One of the key Roles that a Requirements Analyst plays is defining and managing the scope of a project. Of all the tasks we perform, this is one that is fraught with all manner of complications and one that is most often mismanaged. The Seilevel ROM Framework provides excellent tools and methodology for ensuring that scope and features are well defined.
Even with a structured approach, the sheer size and complexity of enterprise scale software development still has a large human or soft component associated with defining scope for these efforts. There is a large amount of subjectivity, judgment and trade offs in the process of defining scope. This is particularly true at the level of individual releases. While we might get all the features that are in scope delivered eventually, a lot of the thorny issues arise around the sequence of delivery of these features.
As Requirements Analysts, we sit right in the middle of the competing factions and interests involved in defining scope – the different Business Units on one side and Development on the other side. We are the facilitators who help all the different groups arrive at the best decisions and eventually the solution that best meets the Business Objectives. We are the glue that holds the process together.
The ROM Framework and Methodology are the tools of our trade. But a bland, robotic application of these techniques is not likely to get us the results we want. The key ingredient that the Requirements Analyst needs to add to the recipe is Trust.
Simply put, if we are not trusted by ALL the constituents, the process will fail. As stated earlier, even with the use of the ROM Framework, there is a large element of human subjectivity and judgment that needs to be managed. As the facilitators of this process, the users must TRUST that we are indeed impartial and striving to help the group arrive at the best possible solution. If they do not trust the facilitator, then the effort will go nowhere.
So how then do we build trust? Besides all the obvious things that any person does to build trust with a group – be truthful, be fair, be professional, be egoless – there is one thing that I consciously do. I try to be an advocate for the users.
Before I proceed further, let me make one thing very clear. I do not mean to make light of the “obvious things” mentioned above. If you are not personally trust worthy or behave in an unethical or unprofessional manner, any attempted advocacy will fail. And mainly because the messenger is not deemed a trustworthy person. So, let us move on to advocacy within that framework.

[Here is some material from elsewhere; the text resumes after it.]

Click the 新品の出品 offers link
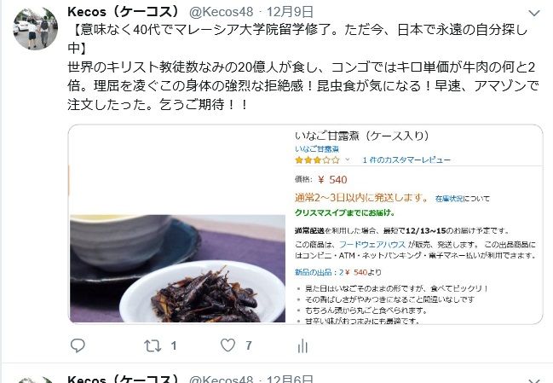This screenshot has width=553, height=383. pos(314,272)
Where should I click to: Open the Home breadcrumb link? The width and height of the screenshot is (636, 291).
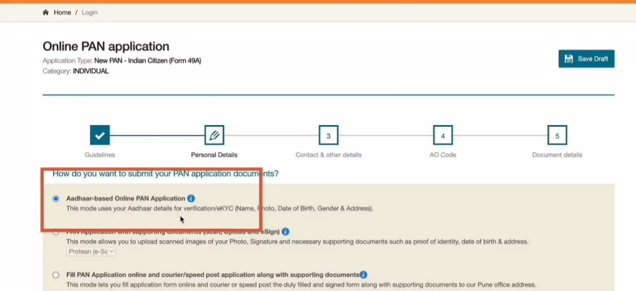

So what does advocacy mean in the context of requirements management and why is it important in building trust?
Being an advocate does not mean blindly fighting for the features of the users you are representing regardless of the consequences. That is being a partisan. And behaving like a partisan is the fastest way to lose credibility with all the other constituents who comprise the group.
Effective advocacy in a requirements setting is based on two simple activities. And one, that is a tad more difficult.
First, understand the real needs of the constituent. Why a feature(s) is important for them, the benefits of the feature for them and the benefits to the overall group from the feature.
Second, ensure that the justification for the feature is properly crafted. This means ensuring that the justification for a feature is done properly. The need is clearly documented, traced back to the Business Objective, the benefits are quantified and potential costs of non-implementation are calculated.
Third and most importantly, make sure that the argument is heard and considered. This is the part where as Analysts we need to show persistence and an understanding of the process to make sure the right people consider the request.
As requirements professionals we all do steps 1 and 2 above – defining the requirement and understanding the need for it. Where I find people often fail is in step 3 – ensuring that the request is considered by the right people. It is in mastering step 3, that one truly becomes an effective advocate for the user.
If we can consistently be an effective advocate, we become a trusted partner for the user and the group as a whole. The users trust that they will be heard and their viewpoint presented effectively. The group trusts that any request we bring will be well considered and not a waste of their time.
This more than anything else, builds trust in you as a person and an effective member of the team.
So, go ahead and be an advocate. Make sure that all your users are heard and their needs considered. Fairly. Objectively.
Then let the chips fall where they may. You have done your job.